EXERCISE: Count the lines in the records below that contain the word "Open", and give only the number.

#### DATA EXTRACT ####

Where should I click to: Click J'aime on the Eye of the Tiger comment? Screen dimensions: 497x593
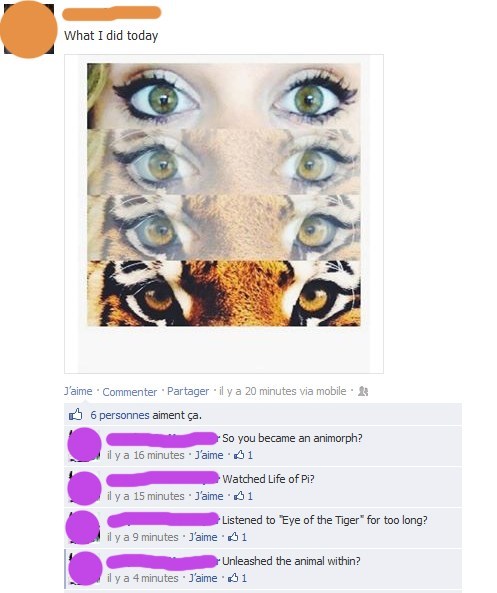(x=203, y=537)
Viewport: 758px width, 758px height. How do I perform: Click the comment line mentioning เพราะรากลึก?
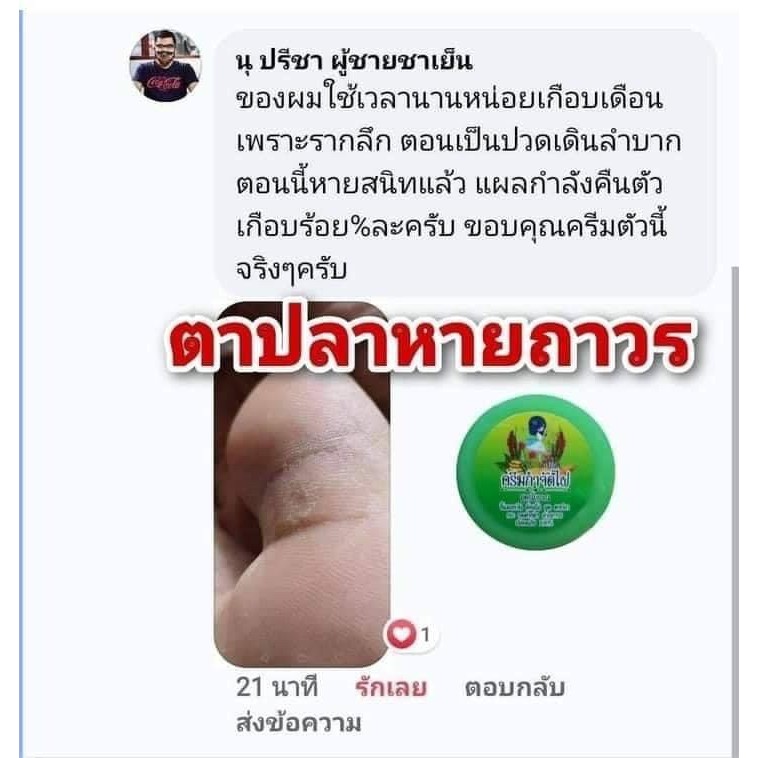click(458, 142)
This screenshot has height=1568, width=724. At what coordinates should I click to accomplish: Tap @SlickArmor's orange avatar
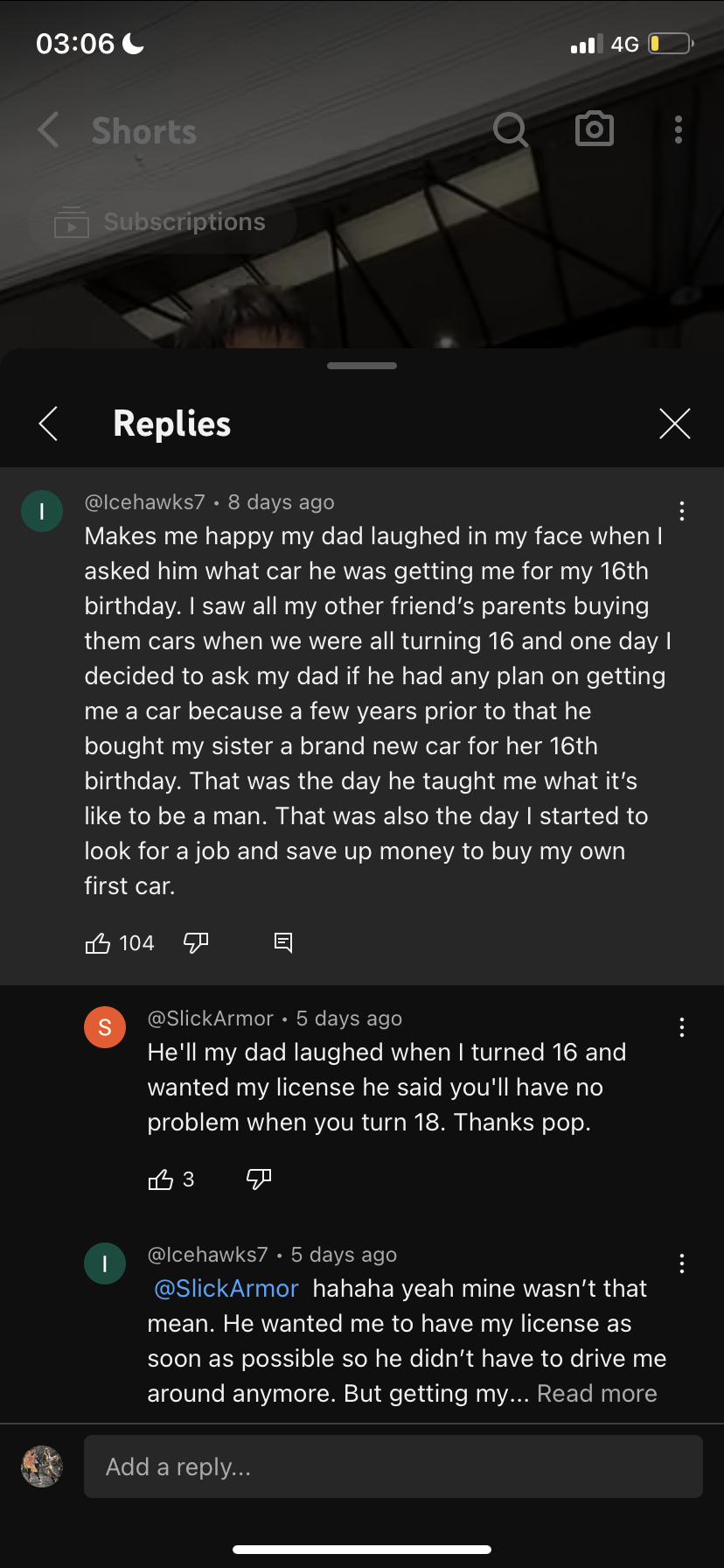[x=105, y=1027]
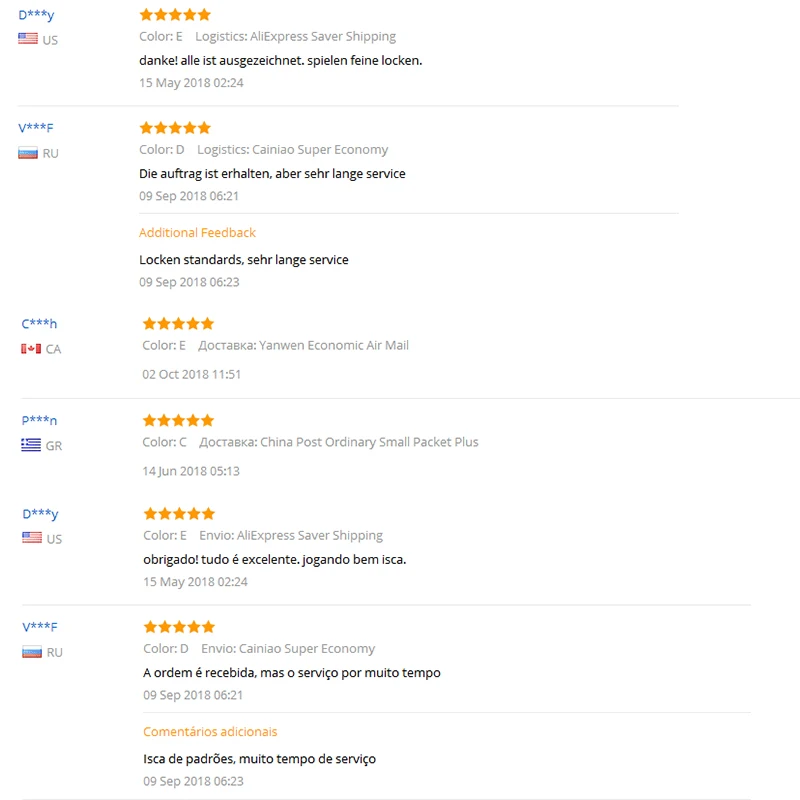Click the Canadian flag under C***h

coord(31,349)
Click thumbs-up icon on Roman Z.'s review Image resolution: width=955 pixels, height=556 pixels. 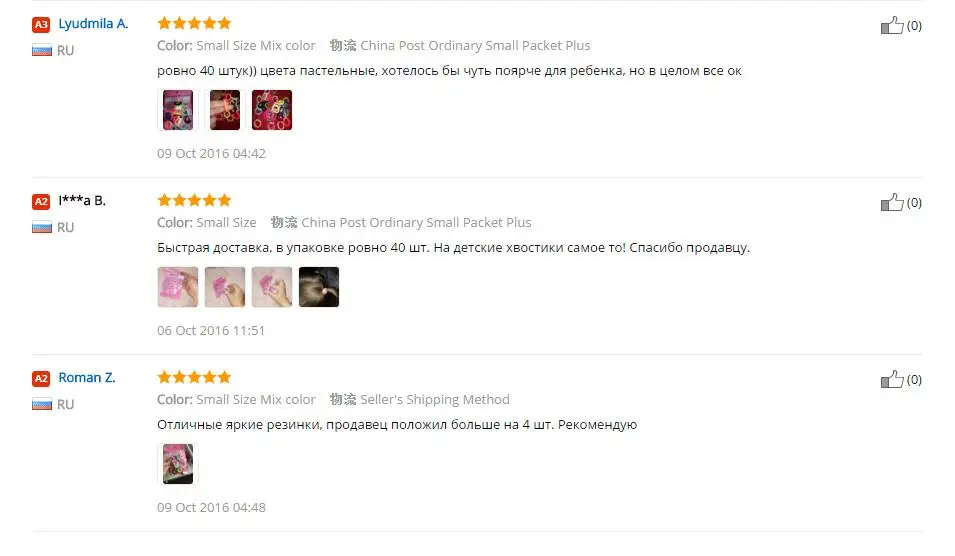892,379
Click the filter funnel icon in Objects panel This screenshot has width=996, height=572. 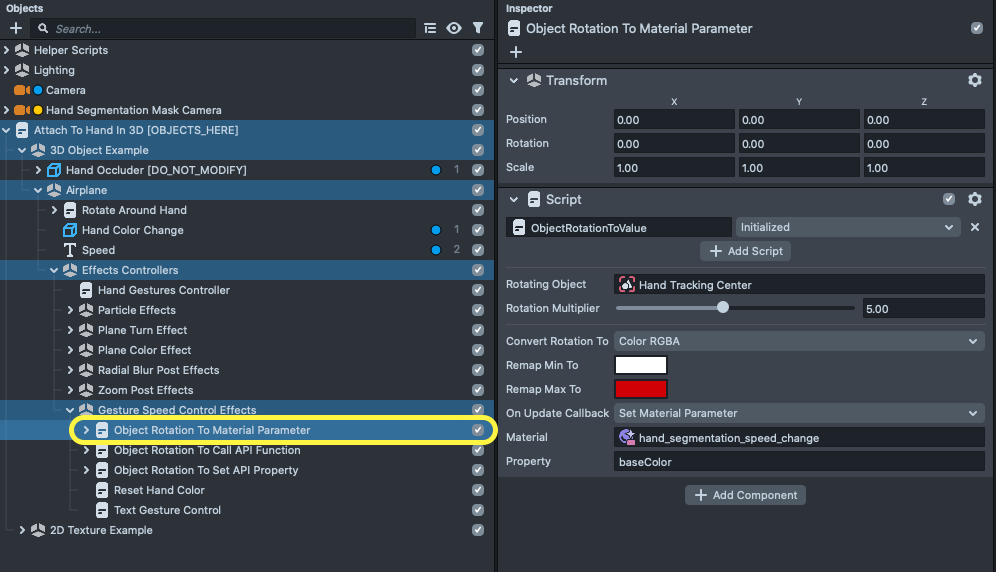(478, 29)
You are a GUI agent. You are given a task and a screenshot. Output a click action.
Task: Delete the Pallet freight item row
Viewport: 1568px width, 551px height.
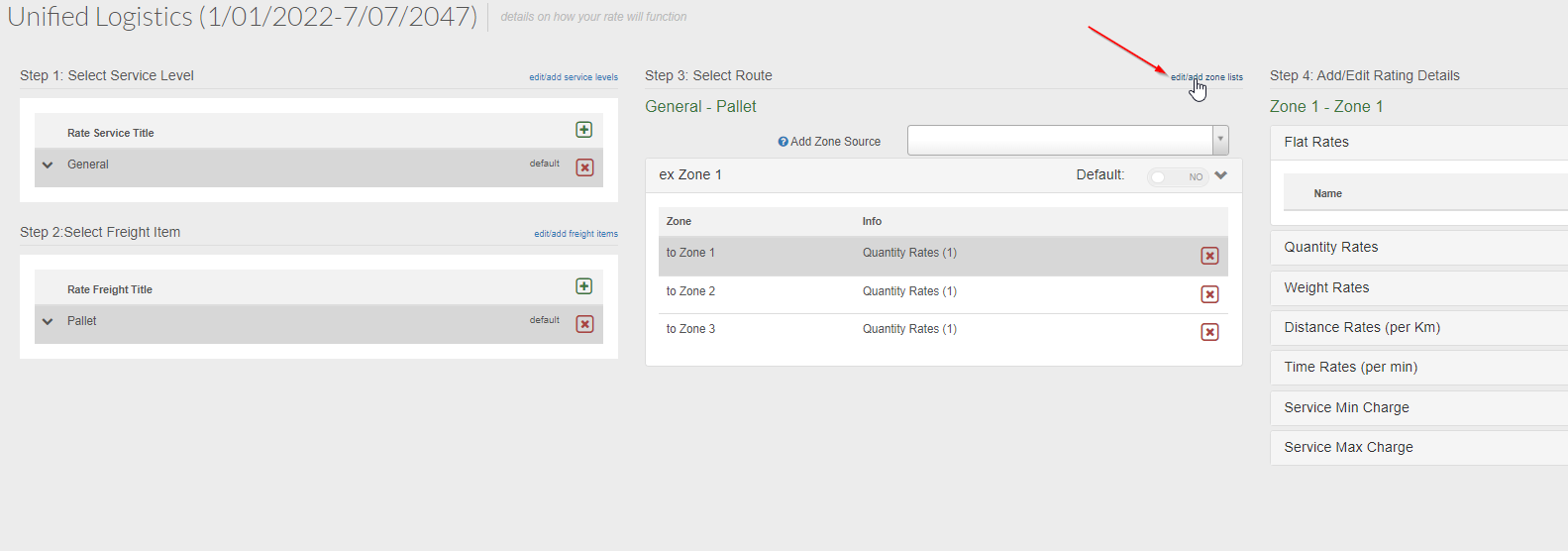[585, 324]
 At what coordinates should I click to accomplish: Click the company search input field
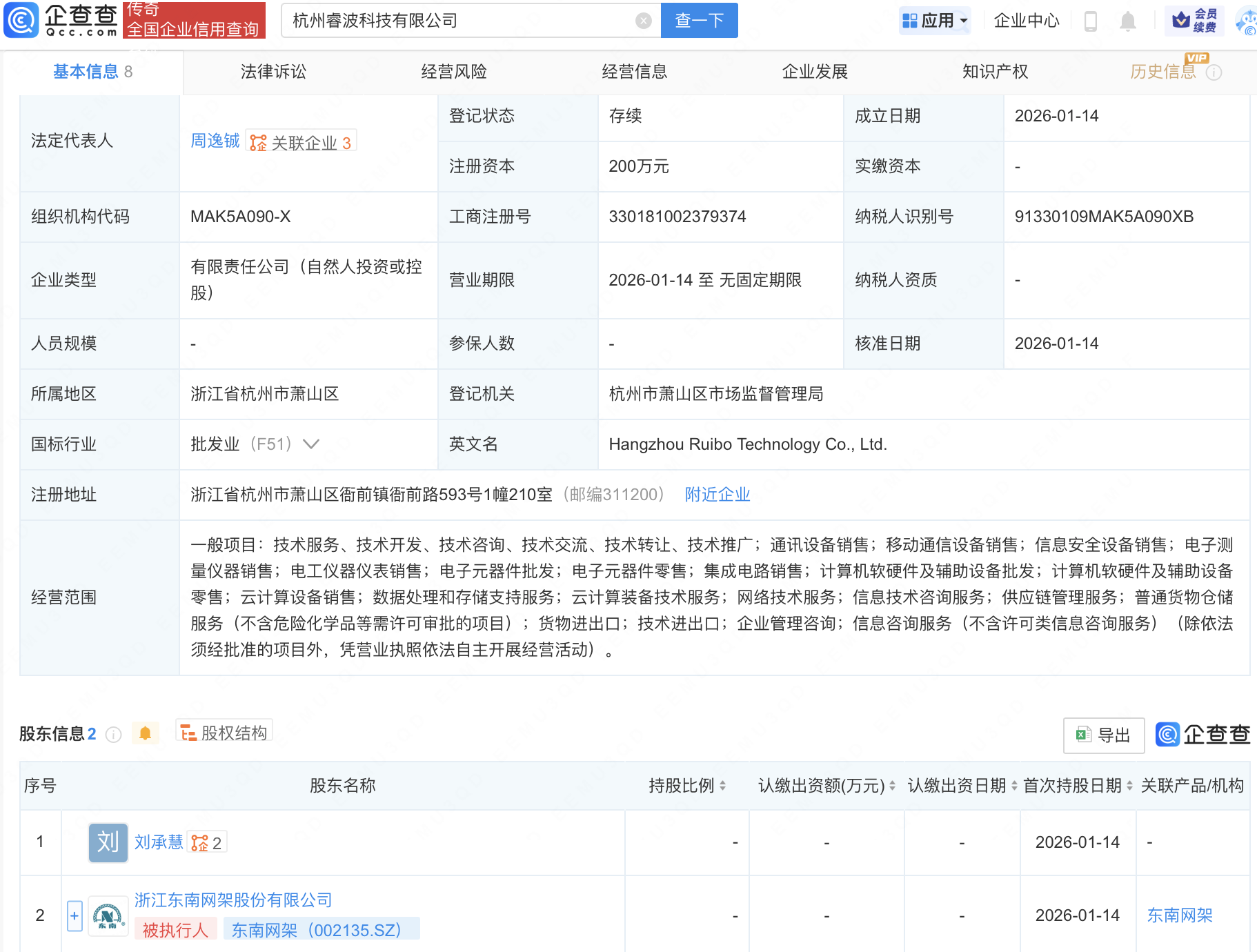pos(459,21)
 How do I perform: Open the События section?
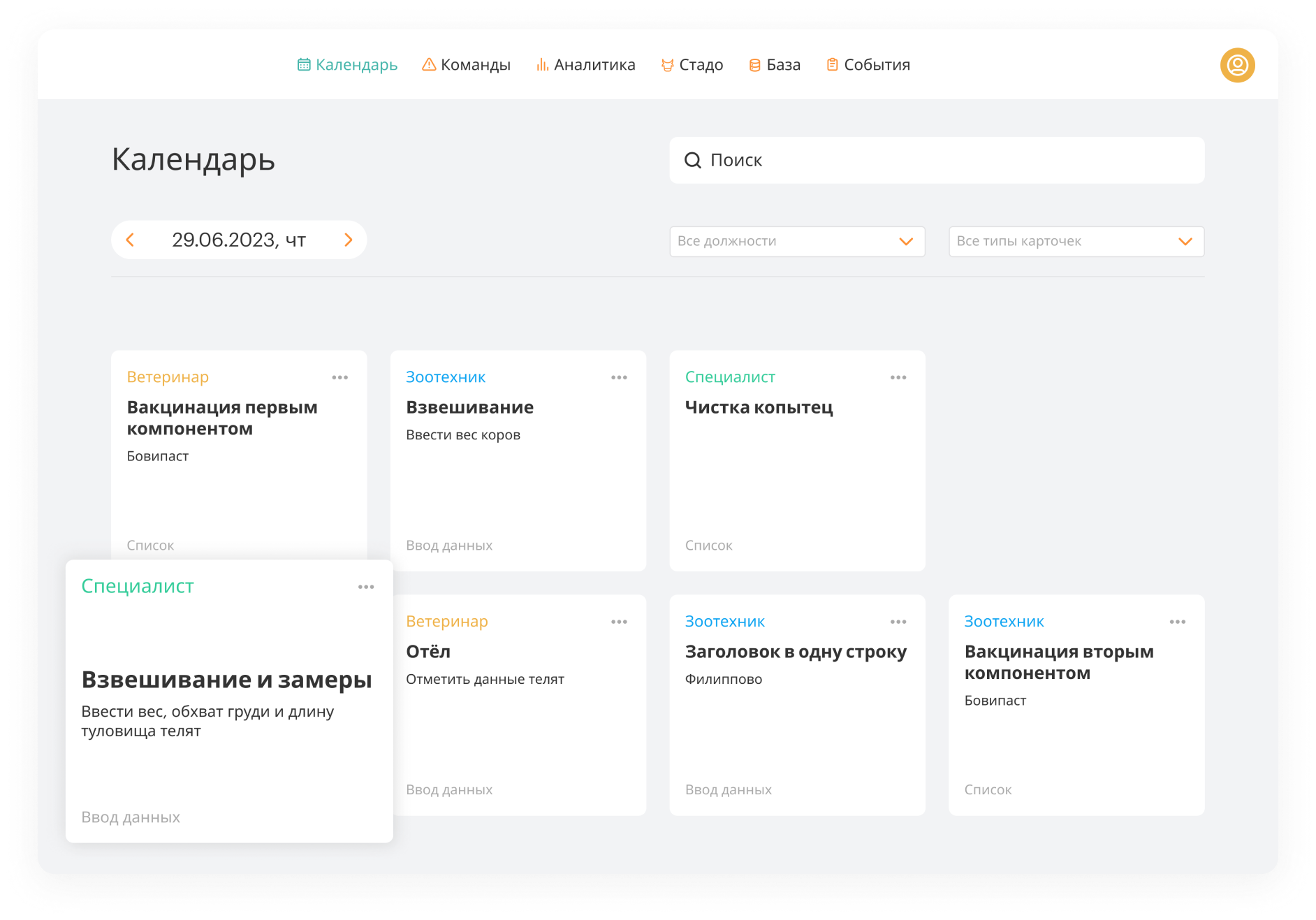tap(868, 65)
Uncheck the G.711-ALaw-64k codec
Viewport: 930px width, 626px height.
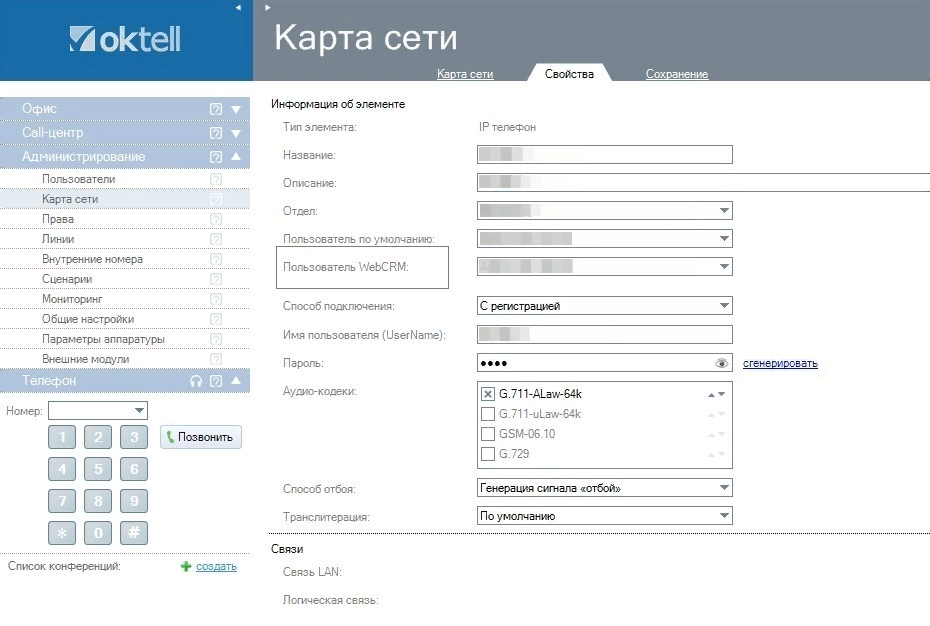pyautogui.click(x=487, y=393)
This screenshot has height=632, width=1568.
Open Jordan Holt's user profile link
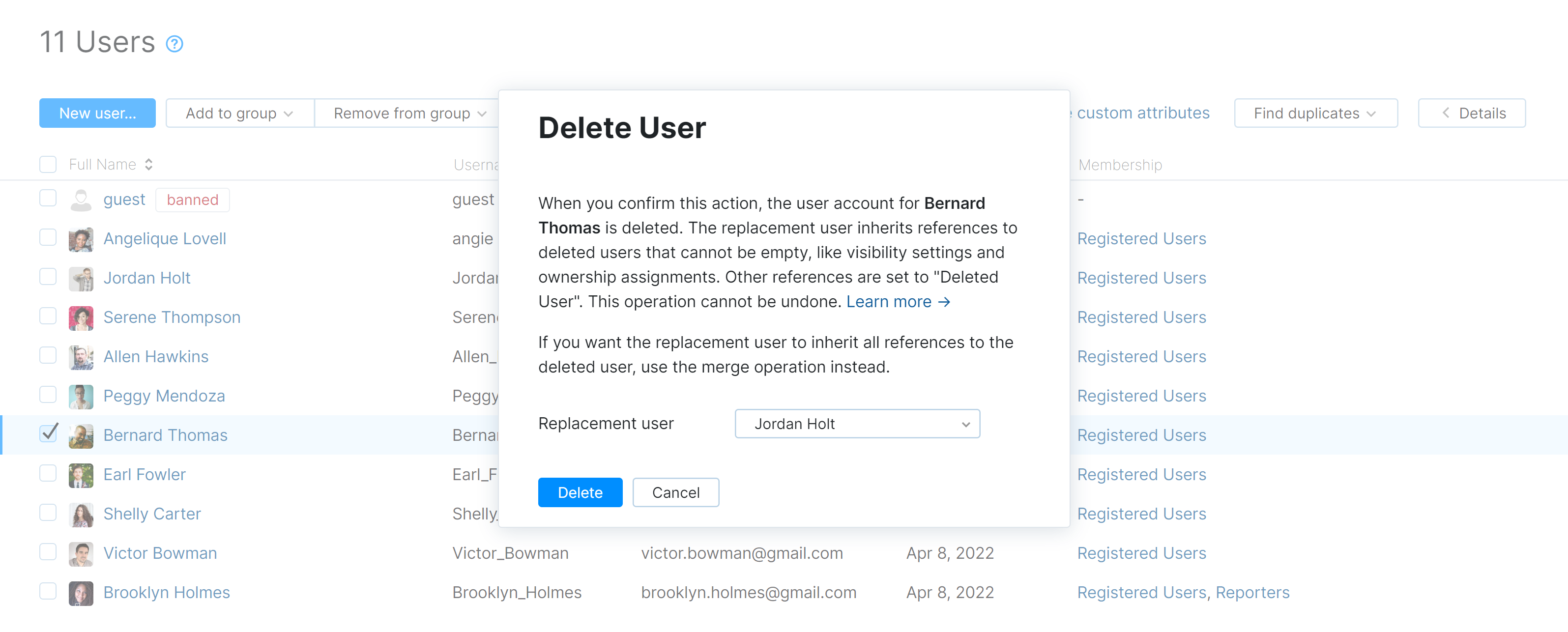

####

FULL OUTPUT: 2